Thermal injury: The total amount of laser energy used depends on the type, power, duration of laser, and the number of laser spots. Lens protein and hemoglobin absorb the energy of the laser. This prominently occurs in the case of persistent tunica vasculosa lentis (TVL), commonly present in preterm babies.[20] As longer wavelength energy (810 nm) is less absorbed by hemoglobin, the incidence of cataract was found lower with diode laser energy.[25] But Davitt et al.[4] found no correlation between cataract and energy of the laser used.
TVL: Premature infants have some amount of intact TVL. The hemoglobin absorbs laser energy at the lens surface leading to alteration in the permeability of the lens anterior capsule. This further affects the osmotic balance and leads to the formation of a cataract. In a very premature child, aggressive posterior ROP (APROP) represents an aggressive form of the disease with iris neovascularization, poor pupillary dilatation, hazy vitreous, a large area of avascular retina, and severe plus disease. These cases require higher power, duration, and more laser leading to higher cumulative energy being used further increasing the risk. But studies have also shown a similar incidence of cataract in ROP cases not having prominent TVL indicating other factors also do play a role.[20,21]

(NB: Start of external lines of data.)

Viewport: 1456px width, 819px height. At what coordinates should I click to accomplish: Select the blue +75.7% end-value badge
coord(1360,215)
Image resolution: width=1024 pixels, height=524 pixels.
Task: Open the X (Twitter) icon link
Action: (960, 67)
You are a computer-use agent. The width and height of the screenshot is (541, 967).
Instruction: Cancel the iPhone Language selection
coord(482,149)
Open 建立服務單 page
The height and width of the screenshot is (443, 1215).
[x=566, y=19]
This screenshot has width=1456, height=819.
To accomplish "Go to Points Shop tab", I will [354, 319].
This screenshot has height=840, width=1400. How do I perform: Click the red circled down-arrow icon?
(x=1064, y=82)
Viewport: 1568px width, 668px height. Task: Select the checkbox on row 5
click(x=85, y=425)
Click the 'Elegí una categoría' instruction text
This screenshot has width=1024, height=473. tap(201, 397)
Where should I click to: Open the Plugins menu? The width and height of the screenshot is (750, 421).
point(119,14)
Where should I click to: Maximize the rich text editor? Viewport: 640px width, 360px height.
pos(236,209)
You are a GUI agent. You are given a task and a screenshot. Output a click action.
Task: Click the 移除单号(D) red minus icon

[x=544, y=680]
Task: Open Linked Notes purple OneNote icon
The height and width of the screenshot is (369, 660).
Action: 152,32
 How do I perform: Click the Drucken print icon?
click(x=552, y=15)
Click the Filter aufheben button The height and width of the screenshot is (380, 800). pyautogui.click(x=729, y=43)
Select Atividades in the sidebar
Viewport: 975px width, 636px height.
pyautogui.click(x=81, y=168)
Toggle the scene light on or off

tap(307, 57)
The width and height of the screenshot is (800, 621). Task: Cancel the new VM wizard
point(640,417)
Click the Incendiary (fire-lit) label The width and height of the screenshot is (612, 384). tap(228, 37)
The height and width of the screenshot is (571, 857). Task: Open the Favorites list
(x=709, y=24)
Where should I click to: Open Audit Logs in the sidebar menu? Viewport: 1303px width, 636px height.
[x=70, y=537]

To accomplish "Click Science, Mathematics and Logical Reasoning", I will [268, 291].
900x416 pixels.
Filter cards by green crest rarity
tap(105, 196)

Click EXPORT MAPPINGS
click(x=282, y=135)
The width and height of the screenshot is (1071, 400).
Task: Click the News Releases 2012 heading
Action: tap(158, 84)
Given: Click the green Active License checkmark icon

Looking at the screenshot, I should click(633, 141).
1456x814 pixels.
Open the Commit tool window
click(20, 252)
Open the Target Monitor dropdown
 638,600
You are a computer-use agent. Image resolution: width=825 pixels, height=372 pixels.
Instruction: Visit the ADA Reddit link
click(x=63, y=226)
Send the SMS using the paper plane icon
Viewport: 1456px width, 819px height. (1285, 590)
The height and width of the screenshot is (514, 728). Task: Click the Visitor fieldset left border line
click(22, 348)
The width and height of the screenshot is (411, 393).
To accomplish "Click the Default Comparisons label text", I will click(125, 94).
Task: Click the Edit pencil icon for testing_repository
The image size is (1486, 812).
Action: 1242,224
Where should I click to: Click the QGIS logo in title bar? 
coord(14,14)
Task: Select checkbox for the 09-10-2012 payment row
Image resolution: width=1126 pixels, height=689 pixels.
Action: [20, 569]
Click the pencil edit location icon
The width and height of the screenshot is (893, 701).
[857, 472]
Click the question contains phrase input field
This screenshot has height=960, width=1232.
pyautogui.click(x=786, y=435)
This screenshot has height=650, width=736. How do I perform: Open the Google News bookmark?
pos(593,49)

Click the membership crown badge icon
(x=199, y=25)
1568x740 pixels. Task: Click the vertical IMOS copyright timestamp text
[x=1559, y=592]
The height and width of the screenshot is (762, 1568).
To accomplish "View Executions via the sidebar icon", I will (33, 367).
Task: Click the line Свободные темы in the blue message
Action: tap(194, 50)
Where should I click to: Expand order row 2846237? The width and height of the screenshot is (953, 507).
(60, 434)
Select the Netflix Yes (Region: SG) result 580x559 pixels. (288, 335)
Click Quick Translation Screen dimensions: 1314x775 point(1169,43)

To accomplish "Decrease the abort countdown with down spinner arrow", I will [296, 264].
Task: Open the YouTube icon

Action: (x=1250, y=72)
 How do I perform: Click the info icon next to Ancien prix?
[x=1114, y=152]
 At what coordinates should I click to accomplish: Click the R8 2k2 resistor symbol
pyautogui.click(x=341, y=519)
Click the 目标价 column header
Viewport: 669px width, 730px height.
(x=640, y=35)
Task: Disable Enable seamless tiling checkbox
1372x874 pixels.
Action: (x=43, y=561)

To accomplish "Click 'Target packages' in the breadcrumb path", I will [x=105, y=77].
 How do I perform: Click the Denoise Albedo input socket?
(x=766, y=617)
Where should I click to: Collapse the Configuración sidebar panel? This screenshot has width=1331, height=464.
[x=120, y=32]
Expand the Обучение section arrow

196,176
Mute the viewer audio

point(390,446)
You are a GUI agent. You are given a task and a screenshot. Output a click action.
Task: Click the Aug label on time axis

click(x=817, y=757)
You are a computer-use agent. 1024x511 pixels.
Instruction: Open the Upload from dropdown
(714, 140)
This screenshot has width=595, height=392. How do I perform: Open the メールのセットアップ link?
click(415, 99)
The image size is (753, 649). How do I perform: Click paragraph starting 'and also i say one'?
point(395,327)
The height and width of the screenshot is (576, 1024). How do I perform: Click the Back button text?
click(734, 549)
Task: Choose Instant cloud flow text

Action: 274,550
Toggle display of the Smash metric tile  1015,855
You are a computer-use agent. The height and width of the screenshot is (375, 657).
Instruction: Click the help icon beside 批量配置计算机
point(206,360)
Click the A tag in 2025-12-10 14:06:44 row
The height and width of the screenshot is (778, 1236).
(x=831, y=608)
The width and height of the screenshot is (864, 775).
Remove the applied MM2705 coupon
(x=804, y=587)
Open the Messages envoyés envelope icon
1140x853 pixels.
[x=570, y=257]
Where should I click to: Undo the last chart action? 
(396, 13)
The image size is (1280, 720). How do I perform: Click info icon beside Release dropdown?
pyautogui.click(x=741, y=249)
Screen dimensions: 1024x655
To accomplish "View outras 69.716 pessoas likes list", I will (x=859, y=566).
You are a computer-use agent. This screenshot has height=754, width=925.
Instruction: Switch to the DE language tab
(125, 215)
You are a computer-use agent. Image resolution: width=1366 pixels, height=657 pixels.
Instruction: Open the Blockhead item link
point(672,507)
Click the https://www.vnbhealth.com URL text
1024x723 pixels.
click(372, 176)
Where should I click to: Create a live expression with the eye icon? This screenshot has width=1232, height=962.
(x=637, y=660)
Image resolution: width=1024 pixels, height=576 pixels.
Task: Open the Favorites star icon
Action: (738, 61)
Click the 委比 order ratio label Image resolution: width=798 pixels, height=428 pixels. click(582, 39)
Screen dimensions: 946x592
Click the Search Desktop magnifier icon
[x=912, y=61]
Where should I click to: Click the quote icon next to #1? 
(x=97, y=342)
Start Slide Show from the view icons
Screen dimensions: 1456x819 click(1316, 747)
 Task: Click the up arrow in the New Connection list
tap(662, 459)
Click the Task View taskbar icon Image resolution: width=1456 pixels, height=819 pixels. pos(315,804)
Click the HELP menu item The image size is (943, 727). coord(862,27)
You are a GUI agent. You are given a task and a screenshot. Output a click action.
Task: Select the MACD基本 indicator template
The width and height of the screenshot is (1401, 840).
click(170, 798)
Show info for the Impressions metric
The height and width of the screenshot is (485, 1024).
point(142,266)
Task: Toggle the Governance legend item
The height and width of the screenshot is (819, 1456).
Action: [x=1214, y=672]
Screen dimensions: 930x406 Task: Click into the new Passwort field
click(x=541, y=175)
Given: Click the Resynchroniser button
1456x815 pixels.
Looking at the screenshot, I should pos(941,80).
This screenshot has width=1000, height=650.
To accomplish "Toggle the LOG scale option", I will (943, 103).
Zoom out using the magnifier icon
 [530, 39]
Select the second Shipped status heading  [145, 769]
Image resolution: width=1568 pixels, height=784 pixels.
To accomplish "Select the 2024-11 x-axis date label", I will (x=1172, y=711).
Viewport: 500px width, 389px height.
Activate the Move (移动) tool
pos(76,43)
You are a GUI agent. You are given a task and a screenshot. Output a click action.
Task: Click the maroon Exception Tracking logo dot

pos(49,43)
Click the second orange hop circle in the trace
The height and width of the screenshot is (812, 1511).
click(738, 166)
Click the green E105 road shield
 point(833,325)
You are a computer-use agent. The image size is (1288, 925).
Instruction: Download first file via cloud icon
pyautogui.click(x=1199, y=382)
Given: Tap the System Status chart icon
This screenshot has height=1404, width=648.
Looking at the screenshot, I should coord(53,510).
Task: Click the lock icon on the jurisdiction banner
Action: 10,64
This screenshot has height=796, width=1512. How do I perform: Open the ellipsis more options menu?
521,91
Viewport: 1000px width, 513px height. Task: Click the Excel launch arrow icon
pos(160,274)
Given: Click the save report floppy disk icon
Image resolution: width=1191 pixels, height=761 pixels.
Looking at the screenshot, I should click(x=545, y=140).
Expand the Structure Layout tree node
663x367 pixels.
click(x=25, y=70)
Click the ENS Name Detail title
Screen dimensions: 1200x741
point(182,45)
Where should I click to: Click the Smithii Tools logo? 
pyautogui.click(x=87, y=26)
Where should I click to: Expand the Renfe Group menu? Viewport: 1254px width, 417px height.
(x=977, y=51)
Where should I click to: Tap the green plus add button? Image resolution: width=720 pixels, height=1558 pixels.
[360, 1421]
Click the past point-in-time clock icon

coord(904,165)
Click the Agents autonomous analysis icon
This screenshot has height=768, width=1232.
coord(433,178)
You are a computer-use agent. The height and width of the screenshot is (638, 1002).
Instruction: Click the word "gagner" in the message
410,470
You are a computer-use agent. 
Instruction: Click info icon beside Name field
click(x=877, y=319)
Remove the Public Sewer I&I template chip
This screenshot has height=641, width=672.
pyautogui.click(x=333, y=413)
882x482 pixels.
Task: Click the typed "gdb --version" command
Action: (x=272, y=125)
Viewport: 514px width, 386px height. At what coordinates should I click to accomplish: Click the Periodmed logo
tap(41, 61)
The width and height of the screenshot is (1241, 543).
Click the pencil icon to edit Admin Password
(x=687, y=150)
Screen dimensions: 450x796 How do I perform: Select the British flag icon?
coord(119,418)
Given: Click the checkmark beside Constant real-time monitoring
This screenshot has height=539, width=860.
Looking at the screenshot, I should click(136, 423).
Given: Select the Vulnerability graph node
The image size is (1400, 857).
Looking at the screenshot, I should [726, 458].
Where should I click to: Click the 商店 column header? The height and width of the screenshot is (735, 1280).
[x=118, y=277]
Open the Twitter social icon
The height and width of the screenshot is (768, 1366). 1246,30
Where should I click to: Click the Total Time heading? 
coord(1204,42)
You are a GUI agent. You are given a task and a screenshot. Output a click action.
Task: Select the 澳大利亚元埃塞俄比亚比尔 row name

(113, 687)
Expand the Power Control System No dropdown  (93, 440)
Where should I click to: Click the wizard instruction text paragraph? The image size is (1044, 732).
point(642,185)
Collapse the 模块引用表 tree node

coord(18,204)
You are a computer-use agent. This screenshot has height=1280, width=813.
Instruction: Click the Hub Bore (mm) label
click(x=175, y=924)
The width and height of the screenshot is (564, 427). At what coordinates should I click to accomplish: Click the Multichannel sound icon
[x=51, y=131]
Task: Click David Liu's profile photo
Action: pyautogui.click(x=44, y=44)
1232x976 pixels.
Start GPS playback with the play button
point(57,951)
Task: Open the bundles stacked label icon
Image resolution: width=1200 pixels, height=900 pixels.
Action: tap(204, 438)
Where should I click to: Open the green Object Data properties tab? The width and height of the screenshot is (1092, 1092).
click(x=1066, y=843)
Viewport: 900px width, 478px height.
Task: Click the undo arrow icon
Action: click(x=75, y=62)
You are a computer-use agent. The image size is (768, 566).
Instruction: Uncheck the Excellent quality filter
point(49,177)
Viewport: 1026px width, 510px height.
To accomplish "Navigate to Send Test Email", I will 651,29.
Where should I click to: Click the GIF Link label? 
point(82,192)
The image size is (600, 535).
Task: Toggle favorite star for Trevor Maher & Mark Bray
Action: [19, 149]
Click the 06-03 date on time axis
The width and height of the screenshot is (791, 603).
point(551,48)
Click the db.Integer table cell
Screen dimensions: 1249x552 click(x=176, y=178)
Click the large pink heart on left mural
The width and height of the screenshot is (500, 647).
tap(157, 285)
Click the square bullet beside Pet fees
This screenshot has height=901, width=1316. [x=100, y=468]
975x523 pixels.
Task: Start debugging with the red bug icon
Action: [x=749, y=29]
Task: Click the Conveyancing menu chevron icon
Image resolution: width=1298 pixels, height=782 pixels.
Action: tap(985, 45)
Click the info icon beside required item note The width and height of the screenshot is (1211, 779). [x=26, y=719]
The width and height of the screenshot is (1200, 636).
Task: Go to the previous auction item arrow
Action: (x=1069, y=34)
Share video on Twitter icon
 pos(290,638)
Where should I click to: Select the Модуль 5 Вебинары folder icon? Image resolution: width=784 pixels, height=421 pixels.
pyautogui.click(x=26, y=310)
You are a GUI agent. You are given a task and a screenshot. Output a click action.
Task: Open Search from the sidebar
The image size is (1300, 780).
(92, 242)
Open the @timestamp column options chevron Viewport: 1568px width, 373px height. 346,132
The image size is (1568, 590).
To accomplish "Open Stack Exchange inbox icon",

Anterior segment ischemia: The anterior segment of the eye is supplied by the anastomosis of the anterior ciliary artery (ACA) and long posterior ciliary artery (LPCA). Damage to the LPCA can lead to anterior segment ischemia.[26] It can present as congestion, corneal edema, shallow anterior chamber (AC), hyphema, cataract, posterior synechiae in the acute phase, and hypotony, iris atrophy, ciliary body atrophy in the late phase. Some of these eyes can progress to phthisis bulbi.[26,27]
-
Uveal effusion: The higher amount of thermal energy and immature blood-retinal barrier puts the baby at a higher risk of uveal effusion. It can lead to anterior rotation of the ciliary body and shallow AC which may cause corneo-lenticular apposition and cataract formation.[25]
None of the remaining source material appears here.